I tried to use Discourse but the hardware and software requirements combined would have meant a $20+/month VM rather than a $10/month VM:

- Dual core CPU recommended

- 1 GB RAM minimum (with swap)

- 64 bit Linux compatible with Docker

- Postgres 9.3+ (2 GB RAM min?).

- Redis 2.6+

- Ruby 2.0+ (we recommend 2.0.0-p353 or higher)

Ultimately I wound up putting PHPBB with a different skin back on the server, since it just requires MySQL, PHP, and any web server.

Plus Discourse has a lot of strange features (e.g. auto-mod promotion) and it feels like it is still in beta based on the feedback they get on their own forums.

And don't get me started on the docker-based setup. If you want a local native install (no docker container) well, you cannot. Docker or nothing.

The whole product feels extremely convoluted and over-engineered.


Yup. I had pretty much the same problems, except I didn't even get to installing because the requirements put me off.

I just wanted something that sucks less than PHPBB or SMF, you know? But this thing mainly seems more bloated, and the live demos didn't really quite convince me of the "sucks less" part either.

One thing I haven't even been able to test yet, once you have it running, how much is there to configure in order to tone it down? Because if you want to run a forum for pretty much anything but a tech audience, I would like to get rid of all the "dynamic" and "interactive" javascript stuff. Because it really makes it less interactive/dynamic for people on old, low-powered computers.
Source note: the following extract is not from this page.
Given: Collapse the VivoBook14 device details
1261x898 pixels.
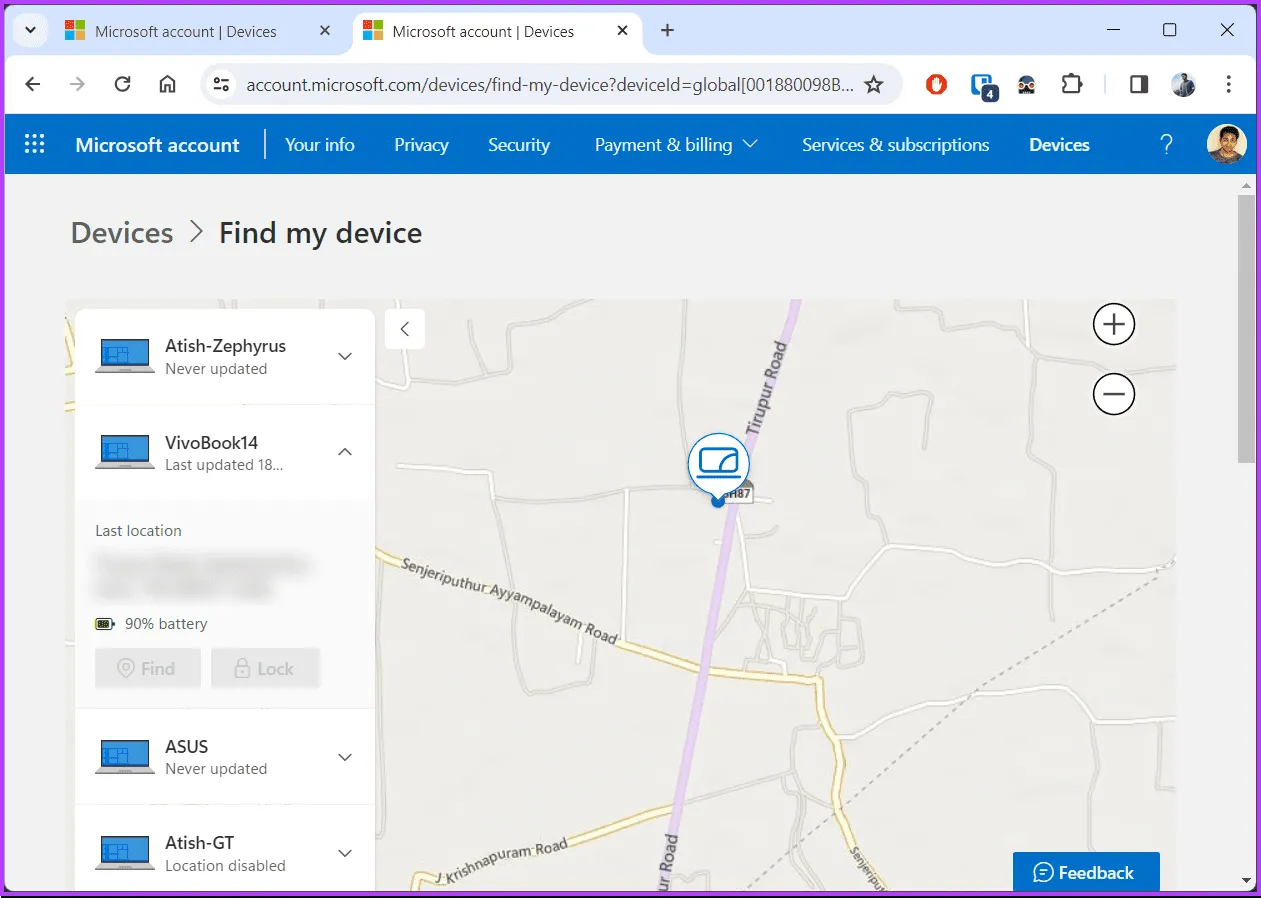Looking at the screenshot, I should [x=344, y=452].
They need basic HTML full page reloads (assuming the HTML is somewhat lean--leaner than PHPBB/SMF preferably :) ).

Because the unique thing about forums, that still gives them relevance in the 2010s, is that you can gather a community with extremely specialized niche knowledge. If the person who knows everything about, I dunno, stained glass dyes, psychogeography or uh Sumerian breakfast recipes, just happens to have a really old machine you don't tell them to upgrade or suck it, because he or she may be one of the only people in the world with the particular expert niche-in-niche knowledge that brings invaluable quality to the forum, much more than having a shiny slick UI that looks buttersmooth on a new laptop.


> Is anyone using it, like at all, except discourse?

Ubuntu: http://discourse.ubuntu.com/ Rust (I think): https://users.rust-lang.org/

It's pretty big in the Ember community for obvious reasons.

Outside of nerd-land, however, it doesn't appear to have taken off particularly.

I lost too much of my adolescence to PHPBB and the like to truly hate it.


I tried Discourse for Cachet, but I just couldn't settle with it.